Kenney’s vocalizations - pure tones that emanate not just from the center of her being but seemingly from far back in time - bounce off the dancers’ limbs as well as the angled walls, changing pitch as they soar. Her “Ah ah ah’’ gives way to “doe doe doe’’ - the “D’’ clanging off the window glass, sparking a dancer’s weight shift. Kang’s pluckings and bow swipes across the viola’s strings scatter now discordant, now melodious notes for the dancers to move between and through. Acoustics gives way to electronics, with the sounds’ reflection reaching us because the speakers face the back wall. When the dancers lean into Kang and Kenney’s electronic score, the sound seems to hold them up.

Roles switch with the flick of a switch.
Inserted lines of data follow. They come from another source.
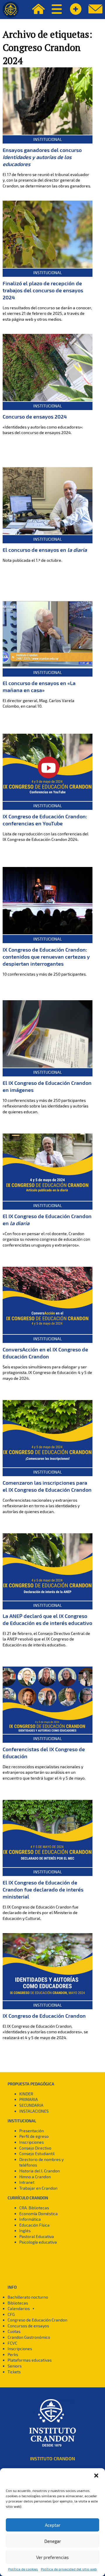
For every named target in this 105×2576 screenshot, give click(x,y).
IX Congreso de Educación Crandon (44, 2015)
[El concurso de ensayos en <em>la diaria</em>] (47, 501)
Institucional (47, 139)
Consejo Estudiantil (37, 2153)
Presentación (31, 2130)
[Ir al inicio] (11, 9)
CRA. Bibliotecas (34, 2207)
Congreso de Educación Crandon (37, 2319)
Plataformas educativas (30, 2360)
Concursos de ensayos (28, 2325)
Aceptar (52, 2525)
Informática (30, 2219)
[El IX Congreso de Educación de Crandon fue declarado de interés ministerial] (47, 1833)
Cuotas (14, 2331)
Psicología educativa (38, 2241)
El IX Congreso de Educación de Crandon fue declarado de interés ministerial (43, 1889)
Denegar (52, 2541)
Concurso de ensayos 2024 (35, 416)
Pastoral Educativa (36, 2236)
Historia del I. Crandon (39, 2170)
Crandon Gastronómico (29, 2337)
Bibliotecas (18, 2302)
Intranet (26, 2182)
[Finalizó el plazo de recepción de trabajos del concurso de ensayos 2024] (47, 234)
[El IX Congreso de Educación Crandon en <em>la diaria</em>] (47, 1167)
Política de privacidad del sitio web (69, 2569)
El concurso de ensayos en (45, 550)
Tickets (14, 2371)
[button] (96, 2475)
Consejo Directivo (35, 2147)
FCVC (12, 2343)
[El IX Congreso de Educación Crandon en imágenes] (47, 1034)
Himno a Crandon (35, 2176)
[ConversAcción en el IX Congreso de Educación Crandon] (47, 1300)
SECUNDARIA (31, 2105)
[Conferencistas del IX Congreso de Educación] (47, 1700)
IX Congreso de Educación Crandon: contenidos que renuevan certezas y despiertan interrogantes (46, 956)
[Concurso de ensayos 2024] (47, 367)
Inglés (25, 2230)
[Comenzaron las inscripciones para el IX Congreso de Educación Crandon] (47, 1433)
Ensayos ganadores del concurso (42, 157)
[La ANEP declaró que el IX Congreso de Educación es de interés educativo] (47, 1567)
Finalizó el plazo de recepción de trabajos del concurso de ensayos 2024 (43, 290)
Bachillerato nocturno (28, 2297)
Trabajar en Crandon (38, 2188)
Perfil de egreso (34, 2136)
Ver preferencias (52, 2557)
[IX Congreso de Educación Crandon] (47, 1966)
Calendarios (19, 2308)
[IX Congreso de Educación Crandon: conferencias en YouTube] (47, 767)
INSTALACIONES (34, 2111)
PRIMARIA (28, 2099)
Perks (13, 2354)
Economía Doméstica (38, 2213)
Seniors (15, 2365)
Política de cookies (23, 2569)
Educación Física (34, 2224)
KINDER (26, 2093)
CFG (11, 2314)
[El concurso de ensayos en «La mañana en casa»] (47, 634)
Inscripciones (31, 2142)
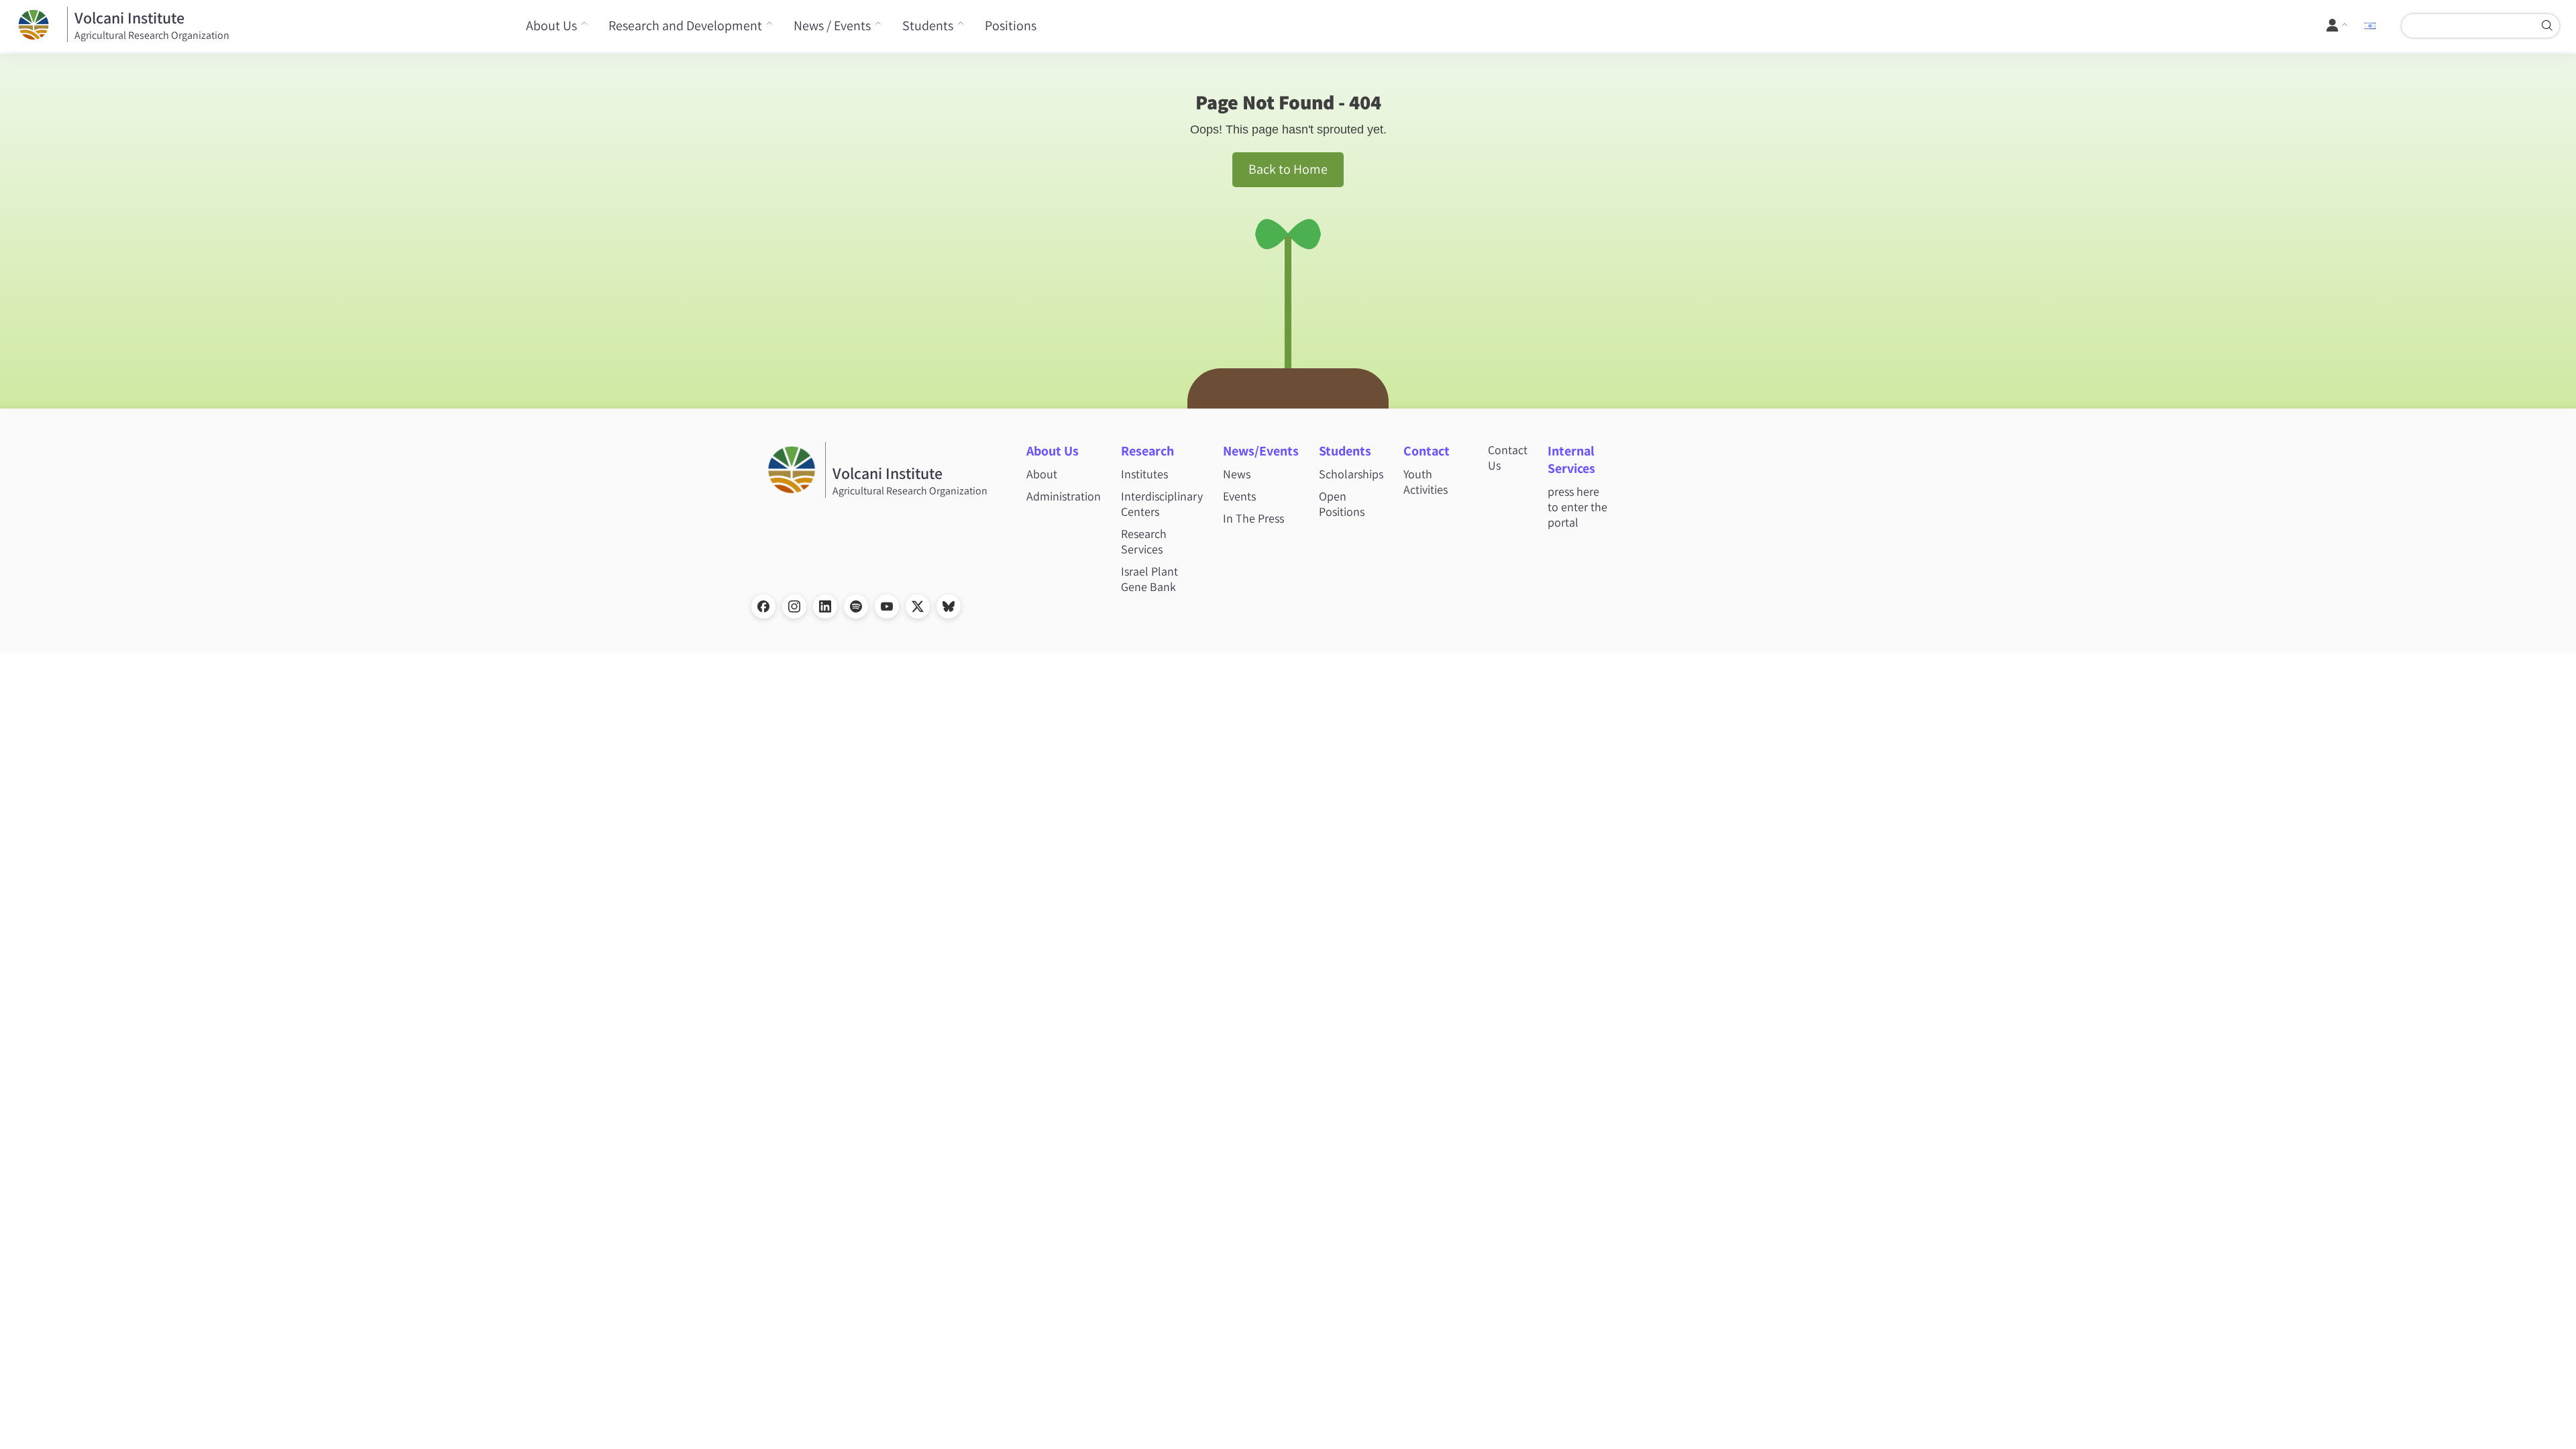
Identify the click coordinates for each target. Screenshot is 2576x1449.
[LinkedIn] (825, 606)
The audience becomes part of the action when Riener and Mitchell each stand behind a turned-on fan: Our hair blows as they sing. Kenney and Kang merge sound with movement as they crouch and crumble the vellum window vines. Now the set, too, has become the score.

In one remarkable sequence, the musicians stand centerstage, back to back. A single energy courses through Kenney and Kang, emerging as trills and even bleats from her, buzzes and plucks from him. The dancers, on opposite sides of the musicians, are caught in the rise and fall of their Siren call, and their phrases quicken. Mitchell clunks to the side, his ankles crossed, then spins on his backside and rolls like a pipe. When he stands and faces Riener, he conjures an eerie reflection: He’s looking into a mirror but the images don’t match.


The closing song, from Kang and Kenney’s shimmering “Aestuarium,’’ throws “Weathervane’’ into relief. Translated, aestuarium relates to a tidal inlet where seawater meets freshwater. Here dancing meets music meets space and time. Riener and Mitchell toss paper airplanes. The planes arc through the air on the wings of the song. Their landing pattern is as targeted and random as improvisation itself.